Nos dois andares da mostra, há ainda núcleos documentais, com itens que pertenceram à escritora, como cartas, diplomas, discos, máquinas de escrever e fotografias dos álbuns de família. Neste conjunto, destacam-se os quadros de sua coleção, entre os quais seu famoso retrato assinado pelo artista Giorgio de Chirico. Entre as fotografias, está um registro de Clarice tirado pelo romancista Erico Verissimo, na década de 1950, em Washington. O material inclui também as primeiras edições dos livros da autora, periódicos, além da entrevista que a escritora concedeu à TV Cultura, meses antes de sua morte, em 1977. A maioria dos itens exibidos provém dos arquivos do IMS e da Fundação Casa de Rui Barbosa, instituições que detêm o acervo da escritora, e da coleção pessoal de seu filho, Paulo Gurgel Valente.

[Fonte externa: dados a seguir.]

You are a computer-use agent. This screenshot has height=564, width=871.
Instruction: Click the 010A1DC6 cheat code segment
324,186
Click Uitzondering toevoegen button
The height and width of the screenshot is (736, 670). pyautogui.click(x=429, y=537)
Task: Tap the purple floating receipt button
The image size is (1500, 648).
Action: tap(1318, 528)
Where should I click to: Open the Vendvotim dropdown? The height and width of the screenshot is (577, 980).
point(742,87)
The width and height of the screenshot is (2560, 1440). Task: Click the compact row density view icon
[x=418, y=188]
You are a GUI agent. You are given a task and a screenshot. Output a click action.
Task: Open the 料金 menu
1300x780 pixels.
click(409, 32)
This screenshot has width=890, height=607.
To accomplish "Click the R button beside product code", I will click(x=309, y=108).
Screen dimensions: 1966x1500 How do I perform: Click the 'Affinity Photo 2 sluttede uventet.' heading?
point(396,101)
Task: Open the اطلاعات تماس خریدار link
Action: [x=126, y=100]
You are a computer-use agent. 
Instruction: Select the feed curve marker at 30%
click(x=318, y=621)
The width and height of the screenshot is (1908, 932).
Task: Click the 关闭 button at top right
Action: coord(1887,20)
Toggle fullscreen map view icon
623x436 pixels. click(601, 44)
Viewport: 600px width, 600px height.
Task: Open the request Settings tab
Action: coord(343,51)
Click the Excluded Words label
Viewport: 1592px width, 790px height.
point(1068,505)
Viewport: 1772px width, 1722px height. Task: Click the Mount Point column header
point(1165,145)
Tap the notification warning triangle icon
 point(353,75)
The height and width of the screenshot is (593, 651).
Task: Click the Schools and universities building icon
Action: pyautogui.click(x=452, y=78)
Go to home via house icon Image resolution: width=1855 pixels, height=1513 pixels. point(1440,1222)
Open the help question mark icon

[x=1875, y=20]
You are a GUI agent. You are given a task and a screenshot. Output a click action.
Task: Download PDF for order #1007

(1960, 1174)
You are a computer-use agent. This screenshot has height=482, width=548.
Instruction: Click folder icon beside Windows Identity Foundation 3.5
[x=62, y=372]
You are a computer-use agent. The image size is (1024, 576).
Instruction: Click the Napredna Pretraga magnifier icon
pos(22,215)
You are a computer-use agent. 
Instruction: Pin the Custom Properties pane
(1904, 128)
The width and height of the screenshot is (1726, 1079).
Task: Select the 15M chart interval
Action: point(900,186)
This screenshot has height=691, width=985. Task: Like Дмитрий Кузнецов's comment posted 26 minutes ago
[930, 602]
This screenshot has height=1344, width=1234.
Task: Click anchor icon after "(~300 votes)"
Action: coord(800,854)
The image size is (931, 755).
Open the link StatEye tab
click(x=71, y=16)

Por ocasião da mostra, será lançado um catálogo, com textos críticos de especialistas na obra de Clarice, como Alexandre Nodari, Carlos Mendes de Sousa, Evando Nascimento, João Camillo Penna, José Miguel Wisnik, Nádia Battella Gotlib, Paulo Gurgel Valente, Yudith Rosenbaum e Vilma Arêas. A publicação estará à venda na Livraria IMS por Travessa, localizada no centro cultural, e na loja online.
Em cartaz até fevereiro de 2022, a exposição contará com uma ampla programação, que será divulgada posteriormente nos canais do IMS. Conteúdos sobre a autora também podem ser acessados no site https://claricelispector.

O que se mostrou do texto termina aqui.